MFSR: Multi-fractal Feature for Super-resolution Reconstruction with Fine Details Recovery

• URL: http://arxiv.org/abs/2502.19797v1
• Date: Thu, 27 Feb 2025 06:12:18 GMT
• Title: MFSR: Multi-fractal Feature for Super-resolution Reconstruction with Fine Details Recovery
• Authors: Lianping Yang, Peng Jiao, Jinshan Pan, Hegui Zhu, Su Guo,
• Abstract summary: Fractal features can capture the rich details of both micro and macro texture structures in an image.<n>We propose a diffusion model-based super-resolution method incorporating fractal features of low-resolution images, named MFSR.<n>Experiments conducted on various face and natural image datasets demonstrate that MFSR can generate higher quality images.

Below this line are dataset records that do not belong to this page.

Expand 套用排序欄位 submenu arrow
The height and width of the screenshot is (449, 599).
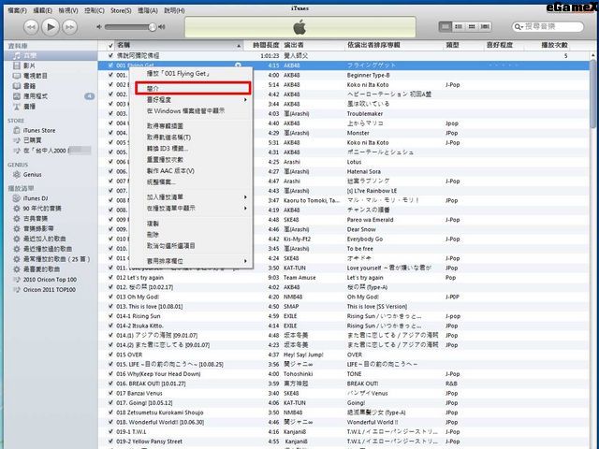(246, 259)
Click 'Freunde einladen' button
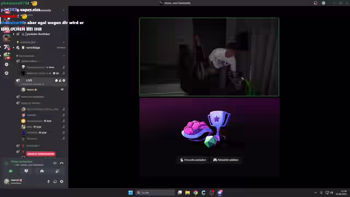 [x=193, y=160]
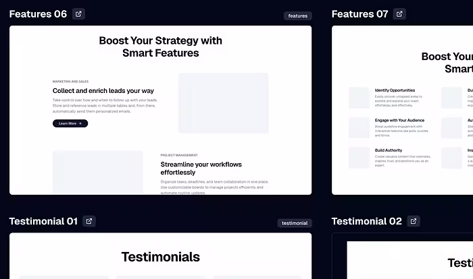The image size is (473, 279).
Task: Click the Features 07 section title
Action: 360,14
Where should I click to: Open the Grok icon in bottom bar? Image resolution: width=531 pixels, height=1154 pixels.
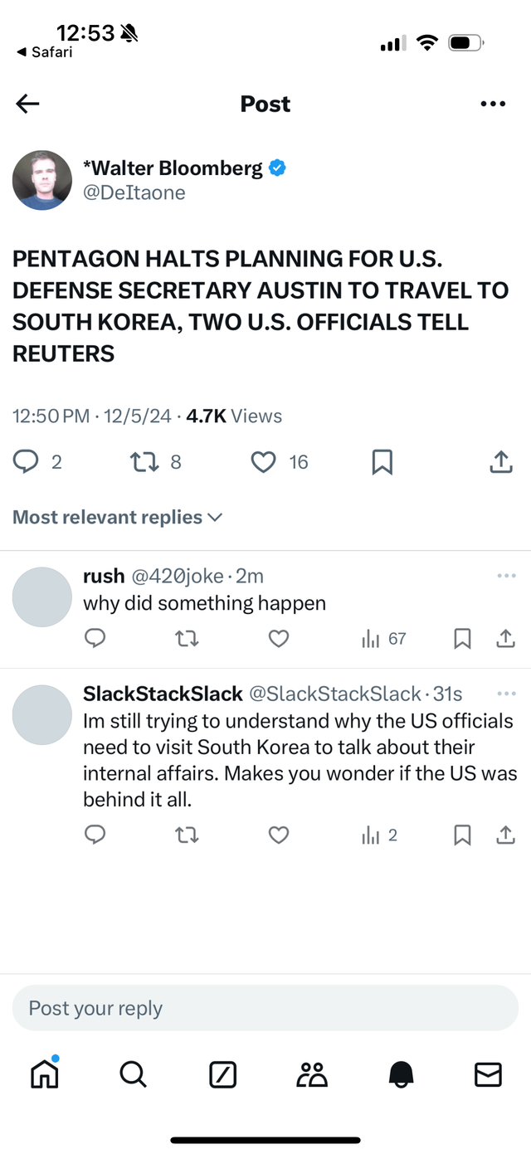click(x=222, y=1073)
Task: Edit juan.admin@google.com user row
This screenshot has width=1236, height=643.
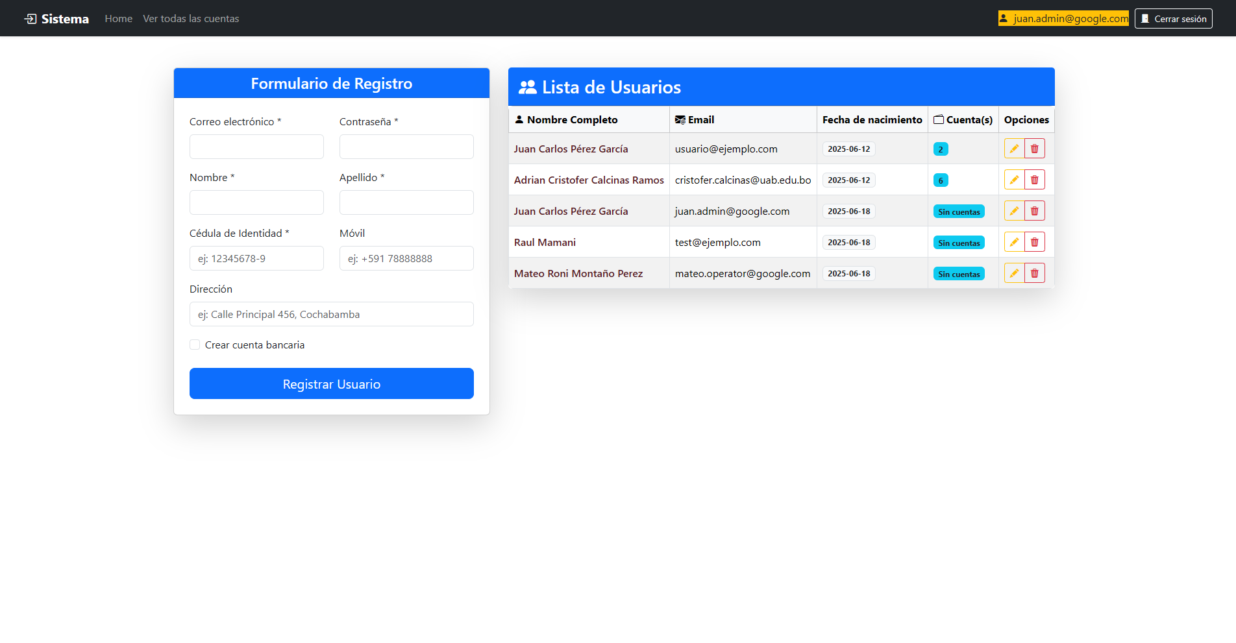Action: (x=1014, y=211)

• Score: 30.279489397832943
• License: http://arxiv.org/licenses/nonexclusive-distrib/1.0/
• Abstract: In the process of performing image super-resolution processing, the processing of complex localized information can have a significant impact on the quality of the image generated. Fractal features can capture the rich details of both micro and macro texture structures in an image. Therefore, we propose a diffusion model-based super-resolution method incorporating fractal features of low-resolution images, named MFSR. MFSR leverages these fractal features as reinforcement conditions in the denoising process of the diffusion model to ensure accurate recovery of texture information. MFSR employs convolution as a soft assignment to approximate the fractal features of low-resolution images. This approach is also used to approximate the density feature maps of these images. By using soft assignment, the spatial layout of the image is described hierarchically, encoding the self-similarity properties of the image at different scales. Different processing methods are applied to various types of features to enrich the information acquired by the model. In addition, a sub-denoiser is integrated in the denoising U-Net to reduce the noise in the feature maps during the up-sampling process in order to improve the quality of the generated images. Experiments conducted on various face and natural image datasets demonstrate that MFSR can generate higher quality images.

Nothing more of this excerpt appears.